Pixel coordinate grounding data

┌──

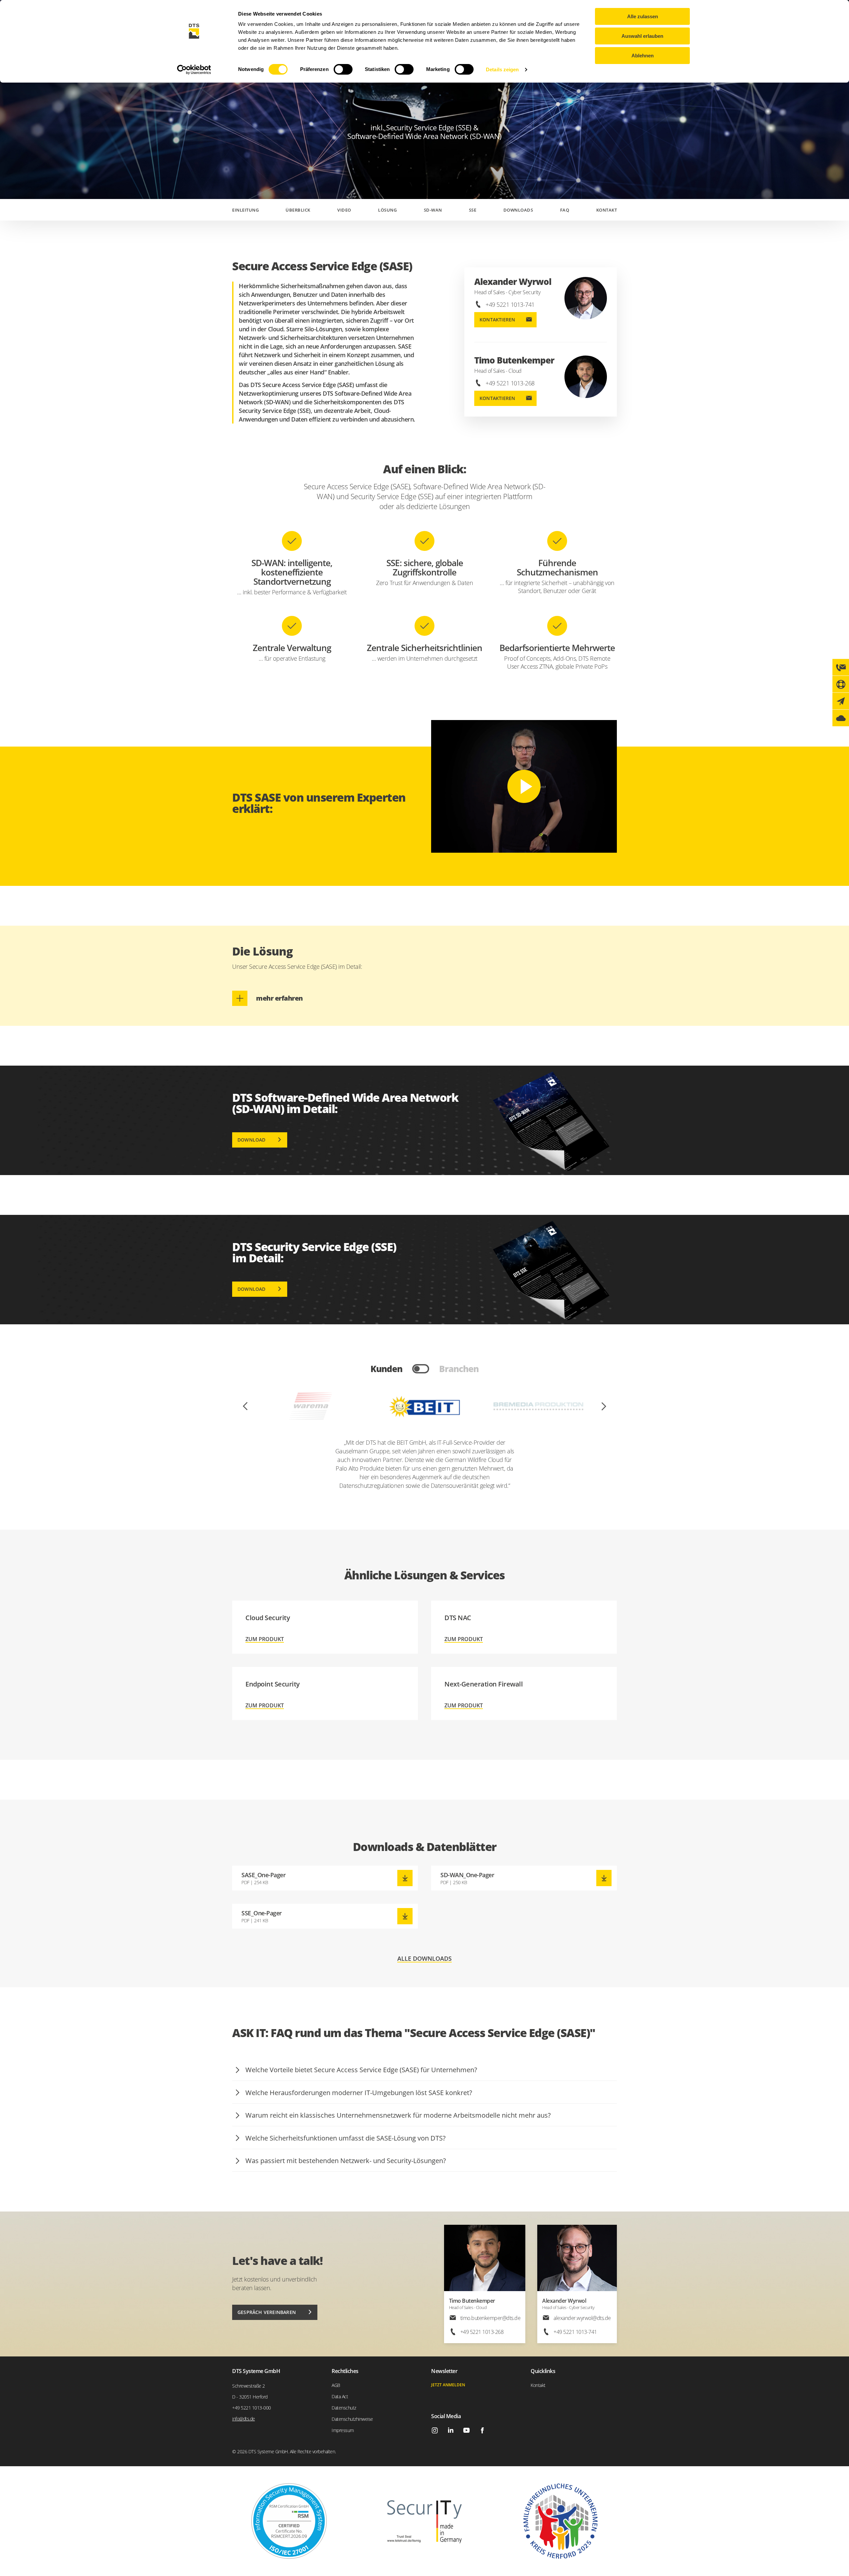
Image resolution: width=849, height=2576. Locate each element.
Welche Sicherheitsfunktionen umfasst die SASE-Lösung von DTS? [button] (345, 2138)
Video (344, 210)
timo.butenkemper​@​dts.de (490, 2318)
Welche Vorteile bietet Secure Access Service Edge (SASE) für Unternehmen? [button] (361, 2069)
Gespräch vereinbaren (266, 2312)
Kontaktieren (497, 319)
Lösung (387, 210)
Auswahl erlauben (642, 36)
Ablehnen (642, 55)
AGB (336, 2385)
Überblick (298, 210)
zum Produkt (325, 1627)
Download (251, 1140)
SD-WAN (433, 210)
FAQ (564, 210)
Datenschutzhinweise (352, 2419)
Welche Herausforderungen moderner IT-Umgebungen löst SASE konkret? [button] (358, 2092)
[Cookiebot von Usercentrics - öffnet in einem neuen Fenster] (194, 70)
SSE (473, 210)
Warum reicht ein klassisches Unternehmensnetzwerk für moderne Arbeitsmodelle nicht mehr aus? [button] (398, 2115)
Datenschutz (344, 2408)
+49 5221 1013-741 (510, 304)
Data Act (340, 2396)
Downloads (518, 210)
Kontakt (606, 210)
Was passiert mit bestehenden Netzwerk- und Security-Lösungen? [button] (345, 2160)
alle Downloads (424, 1958)
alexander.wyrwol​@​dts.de (582, 2318)
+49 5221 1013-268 (510, 383)
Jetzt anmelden (448, 2385)
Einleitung (245, 210)
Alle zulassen (642, 16)
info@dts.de (243, 2418)
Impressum (343, 2430)
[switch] (343, 69)
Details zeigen (502, 69)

└──

After locating the line that holds "alexander.wyrwol​@​dts.de (582, 2318)", print it and each line after it through the end of the data, exactly as it stands.

Solution for this exercise —
alexander.wyrwol​@​dts.de (582, 2318)
+49 5221 1013-268 (510, 383)
Jetzt anmelden (448, 2385)
Einleitung (245, 210)
Alle zulassen (642, 16)
info@dts.de (243, 2418)
Impressum (343, 2430)
[switch] (343, 69)
Details zeigen (502, 69)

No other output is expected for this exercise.